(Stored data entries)
****************

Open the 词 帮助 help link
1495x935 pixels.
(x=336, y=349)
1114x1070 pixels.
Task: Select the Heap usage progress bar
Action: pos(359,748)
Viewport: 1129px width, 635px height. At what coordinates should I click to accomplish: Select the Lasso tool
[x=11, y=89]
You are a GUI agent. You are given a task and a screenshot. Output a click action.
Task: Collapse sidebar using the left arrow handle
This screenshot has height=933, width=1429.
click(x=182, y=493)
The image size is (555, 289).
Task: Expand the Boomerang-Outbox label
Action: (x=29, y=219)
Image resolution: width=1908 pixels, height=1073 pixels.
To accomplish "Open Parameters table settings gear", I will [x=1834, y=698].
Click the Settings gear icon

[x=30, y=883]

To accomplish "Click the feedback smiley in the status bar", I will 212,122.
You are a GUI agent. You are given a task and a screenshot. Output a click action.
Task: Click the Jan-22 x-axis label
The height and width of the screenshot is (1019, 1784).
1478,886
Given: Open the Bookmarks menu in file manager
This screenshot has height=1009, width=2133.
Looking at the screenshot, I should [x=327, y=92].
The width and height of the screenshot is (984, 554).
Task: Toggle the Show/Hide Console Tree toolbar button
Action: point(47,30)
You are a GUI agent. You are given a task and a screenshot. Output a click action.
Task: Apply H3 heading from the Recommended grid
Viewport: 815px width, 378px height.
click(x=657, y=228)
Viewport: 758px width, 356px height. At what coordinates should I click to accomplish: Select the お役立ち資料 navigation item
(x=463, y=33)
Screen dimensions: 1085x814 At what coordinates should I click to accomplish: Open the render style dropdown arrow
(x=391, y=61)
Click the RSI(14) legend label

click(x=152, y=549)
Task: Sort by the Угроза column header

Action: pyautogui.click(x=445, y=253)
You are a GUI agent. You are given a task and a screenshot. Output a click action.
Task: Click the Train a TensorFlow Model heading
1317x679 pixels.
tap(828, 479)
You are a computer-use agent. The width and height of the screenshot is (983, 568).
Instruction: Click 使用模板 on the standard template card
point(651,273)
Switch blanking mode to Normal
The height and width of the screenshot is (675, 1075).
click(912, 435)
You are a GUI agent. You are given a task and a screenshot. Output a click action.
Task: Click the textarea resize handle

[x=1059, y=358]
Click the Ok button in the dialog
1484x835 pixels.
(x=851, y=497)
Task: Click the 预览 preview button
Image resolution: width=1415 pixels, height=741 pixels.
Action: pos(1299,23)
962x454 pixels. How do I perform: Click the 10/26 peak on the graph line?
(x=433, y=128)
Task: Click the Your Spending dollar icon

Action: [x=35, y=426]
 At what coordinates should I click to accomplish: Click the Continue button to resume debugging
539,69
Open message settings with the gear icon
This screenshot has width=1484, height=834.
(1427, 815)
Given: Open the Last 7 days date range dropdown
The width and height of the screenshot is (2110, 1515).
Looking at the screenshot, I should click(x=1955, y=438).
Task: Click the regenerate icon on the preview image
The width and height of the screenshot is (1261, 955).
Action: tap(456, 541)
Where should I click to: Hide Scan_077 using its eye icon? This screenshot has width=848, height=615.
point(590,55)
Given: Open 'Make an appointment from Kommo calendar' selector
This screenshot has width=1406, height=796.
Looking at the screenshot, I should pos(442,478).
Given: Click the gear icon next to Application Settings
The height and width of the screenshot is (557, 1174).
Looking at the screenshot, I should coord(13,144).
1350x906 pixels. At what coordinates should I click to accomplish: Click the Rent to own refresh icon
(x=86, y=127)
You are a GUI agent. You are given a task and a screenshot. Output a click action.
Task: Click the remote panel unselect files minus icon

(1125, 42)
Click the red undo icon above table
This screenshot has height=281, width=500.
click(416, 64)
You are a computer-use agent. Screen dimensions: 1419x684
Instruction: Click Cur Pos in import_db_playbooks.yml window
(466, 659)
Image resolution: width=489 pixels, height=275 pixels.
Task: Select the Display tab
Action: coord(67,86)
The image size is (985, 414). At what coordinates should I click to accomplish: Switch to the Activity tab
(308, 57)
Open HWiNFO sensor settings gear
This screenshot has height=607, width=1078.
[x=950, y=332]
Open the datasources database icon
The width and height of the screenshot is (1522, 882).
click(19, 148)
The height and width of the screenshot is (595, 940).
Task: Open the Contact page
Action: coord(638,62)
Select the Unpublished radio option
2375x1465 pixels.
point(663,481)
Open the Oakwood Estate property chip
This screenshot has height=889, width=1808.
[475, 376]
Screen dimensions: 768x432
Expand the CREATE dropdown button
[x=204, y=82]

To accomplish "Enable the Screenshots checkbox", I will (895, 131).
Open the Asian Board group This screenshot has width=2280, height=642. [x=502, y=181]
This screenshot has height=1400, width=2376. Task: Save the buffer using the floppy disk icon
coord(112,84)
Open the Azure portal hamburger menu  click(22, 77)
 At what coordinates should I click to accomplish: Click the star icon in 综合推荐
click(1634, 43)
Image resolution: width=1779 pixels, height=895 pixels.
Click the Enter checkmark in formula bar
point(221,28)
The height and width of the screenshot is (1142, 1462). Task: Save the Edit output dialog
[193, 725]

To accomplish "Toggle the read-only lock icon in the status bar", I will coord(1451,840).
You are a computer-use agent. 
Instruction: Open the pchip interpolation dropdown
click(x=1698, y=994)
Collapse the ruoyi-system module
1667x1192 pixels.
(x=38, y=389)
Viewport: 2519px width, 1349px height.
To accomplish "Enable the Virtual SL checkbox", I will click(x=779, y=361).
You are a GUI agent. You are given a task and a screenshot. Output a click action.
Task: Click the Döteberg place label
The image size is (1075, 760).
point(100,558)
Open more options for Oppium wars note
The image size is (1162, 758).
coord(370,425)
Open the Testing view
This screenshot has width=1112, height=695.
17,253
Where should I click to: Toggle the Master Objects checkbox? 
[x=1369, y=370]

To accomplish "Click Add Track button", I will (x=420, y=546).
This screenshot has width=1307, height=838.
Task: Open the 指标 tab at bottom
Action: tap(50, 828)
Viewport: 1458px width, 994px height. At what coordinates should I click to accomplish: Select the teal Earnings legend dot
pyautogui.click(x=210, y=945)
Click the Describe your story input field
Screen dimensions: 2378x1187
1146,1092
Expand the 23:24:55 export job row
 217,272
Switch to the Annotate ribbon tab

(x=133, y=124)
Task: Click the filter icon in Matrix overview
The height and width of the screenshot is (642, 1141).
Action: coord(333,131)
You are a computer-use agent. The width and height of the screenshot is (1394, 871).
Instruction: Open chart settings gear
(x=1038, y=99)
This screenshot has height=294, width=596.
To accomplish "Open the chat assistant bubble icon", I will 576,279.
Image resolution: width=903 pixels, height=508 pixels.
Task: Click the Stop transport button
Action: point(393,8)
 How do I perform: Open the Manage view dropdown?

****************

[EXERCISE INSTRUCTIONS]
The required answer is each line of the entries containing the string "table".

[EXPECTED OUTPUT]
To accomplish "Open Parameters table settings gear", I will [x=1834, y=698].
Click the red undo icon above table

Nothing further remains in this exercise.